I say nothing because I can’t talk.
“She’s afraid she’ll always be a loser,” he says and looks away because
he knows he’s said the worst thing he can. Because he knows me, he
knows what he’s said.
So I lose it, which is crazy because Simon and I have been fighting
for months since we broke up without either of us actually getting hurt.
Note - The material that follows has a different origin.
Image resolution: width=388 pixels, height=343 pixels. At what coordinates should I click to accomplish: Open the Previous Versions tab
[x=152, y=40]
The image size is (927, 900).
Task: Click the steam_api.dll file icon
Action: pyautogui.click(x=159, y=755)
I lunge toward him, but Simon leans back out of reach. My coffee cup
clatters across its saucer and coffee flies and the narrow vase of plastic
flowers shoots all the way off the table and clunks on the floor. I struggle
to get out of the booth, shoving past Melissa who is between me and
my target. Jennifer Loomis steps back out of the kitchen to see what is
happening, and some old people at the counter slip off their stools.
Simon stands up too.
“Hey guys, hey guys,” Matt says over and over. “Wait a minute!” shrieks
Melissa who hasn’t seen me lose my temper like this since we were in
the third grade and some kid smashed our tree fort. And my temper is
lost. I am so crazy mad I’m hitting Simon even though he’s way taller
than me. My legs are kicking and I am completely crazy; I know this
because every nerve in my body is screaming nuts. Then Simon gets
hold of my hands where I am trying to scratch his face and I feel his
beard scratching my palms instead. He yanks my arms hard up against
his sweaty T-shirt, where I can feel the heat of his body and smell the
chocolate smell of his breath coming from his nose, and I see his eyes
are huge and brown but not the way I remember. My ears are singing
like sirens. From far away someone rings through the shop door and
Lindsey’s voice says, “What’s going on?”
My skin shivers all over like a tree when you bump into it and all
the raindrops held in the leaves let go.